为了探讨白血病细胞铁代谢及其调节机制,以及铁调节蛋白2(IRP2)在HL-60细胞铁代谢中的作用,将FeCl3或去铁胺(desferrioxamine,DFO)加入含有10%胎牛血清的RPMI1640培养液中,使HL-60细胞处于缺铁或富铁的不同状态下进行培养。分别于细胞培养后第12、24和48小时收集细胞,提取总RNA,采用RT-PCR半定量法测定IRP2mRNA、铁蛋白(Fn)mRNA和转铁蛋白受体(TfR)mRNA等指标的相对表达量。结果表明:①各实验组之间IRP2mRNA的表达量变化不大,组间差异无统计学意义(F组间=1.199,P>0.05);而细胞培养时间对IRP2mRNA的表达有影响,组内差异有统计学意义(F组内=43.418,P<0.01),表现为随时间的延长,IRP2mRNA的表达降低。②各实验组之间TfRmRNA的表达差异有统计学意义(F组内=7.184,F组间=113.926,P<0.01)。
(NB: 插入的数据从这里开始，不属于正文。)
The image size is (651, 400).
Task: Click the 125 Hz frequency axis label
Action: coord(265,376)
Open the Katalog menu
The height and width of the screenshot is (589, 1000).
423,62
在加入DFO的两个实验组中,TfRmRNA的表达升高。在加铁的两个实验组中,与对照组相比较,于12小时时TfRmRNA的表达量上升,24小时时达到高峰,之后迅速下降。③在加铁的两个实验组中,FnmRNA的表达量较高,大约是对照组的2倍,它们与对照组比较,差异具有统计学意义(P<0.05);而在加入DFO的两个实验组中FnmRNA的表达与对照组相比较,无明显的差异(P>0.05)。④IRP2mRNA与TfRmRNA及FnmRNA的表达均不相关(r=-0.005,r=0.074,P>0.05)。结论:①IRP2在转录水平上可能是通过自身不同片段的量的变化,而在转录后水平上是以氧化修饰的方式通过自身降解,对HL-60细胞的铁代谢进行调节。②FnmRNA和TfRmRNA不同程度地参与了对HL-60细胞内铁的调控过程。
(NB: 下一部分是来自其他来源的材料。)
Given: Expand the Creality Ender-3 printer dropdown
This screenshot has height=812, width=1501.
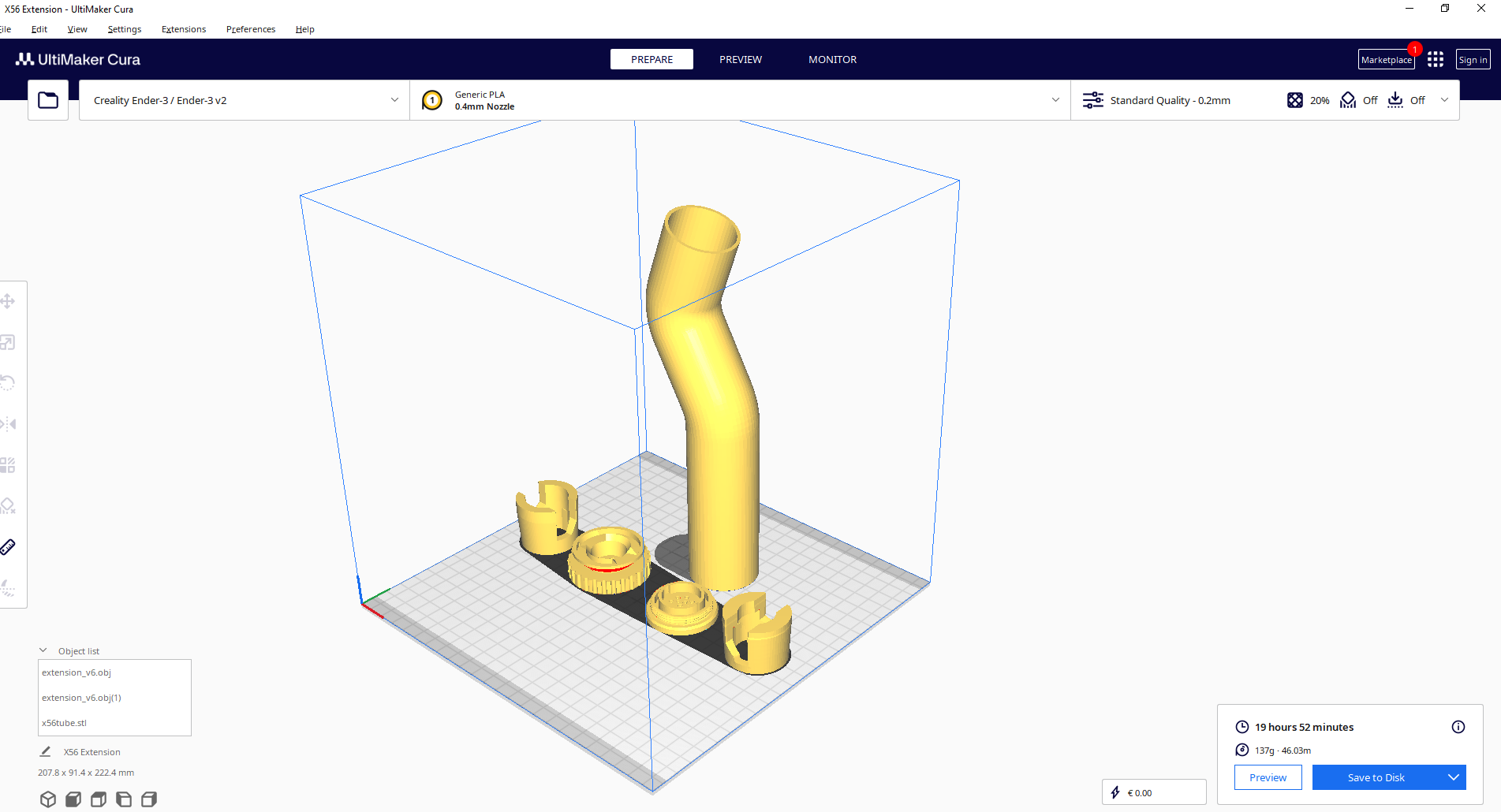Looking at the screenshot, I should click(394, 100).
To explore the mechanism of iron metabolism and its regulation as well as the roles of IRP2 in ion metabolism of HL-60 cells, HL-60 cells were cultured in RPM1 1640 medium supplemented with 10% heat-inactivated fetal bovine serum,which was treated with ferric chloride （FeCl3 ） or deferoxamine （DFO）. The cells were harvested at 12, 24 and 48 hours of proliferation, and total RNA was isolated; cDNA was synthesized by reverse transcription （ RT）,and relative expression levels of IRP2 mRNA, Fn mRNA and TfR mRNA were determined by RT-PCR. The results showed at follows： （ 1 ） the level of IRP2 mRNA remained constant in all cells, whether or not treated with DFO or FeCl3. However, the expression of IRP2 mRNA decreased when the time of cell culture was prolonged. There was no significant difference between groups （ FB-S = 1. 199, P 〉 0. 05 ）, but there was significant difference among the different time culture （FW-S=43.418, P 〈 0.01 ）. （2） Cells which treated neither with DFO nor ferri chloride showed significant difference from the control （ FW-S = 7.184, FB-S = 113. 926 ; P 〈 0.01 ）. The level of TfR mRNA increased in the cells treated with DFO. Surprisingly, when cells treated with FeCl3 , there was not decline of TfR mRNA expression,but it increased lightly at 12 hours and peaked at 24 hours and declined drastically at 48 hours. （ 3 ） The level of Fn mRNA in the cells treated with FeCl3 was approximately 2-fold as the control cells. In contrast with the control cells,there was significant difference （ P 〈 0.05 ）. The level of Fn mRNA of the cells treated with DFO had little change. As compared with the control cells, no significant difference was seen （ P 〉 0. 05 ）. （4） There was not any significant correlation between IRP2 mRNA and TfR mRNA or Fn mRNA in HL-60 cells （ r = - 0.005 ; r = 0.074 ; P 〉 0.05 ）. It is concluded that （ 1 ） IRP2 may regulate the iron metabolism in HL-60 cells by altering amounts of the IRP2 3.7- or 6.4-kb mRNA at the transcriptional level, or by IRP2 degradation at the post transcriptional level. （ 2 ） Both of Fn mRNA and TfR mRNA participated, more or less, in the iron metabolism in HL-60 cells.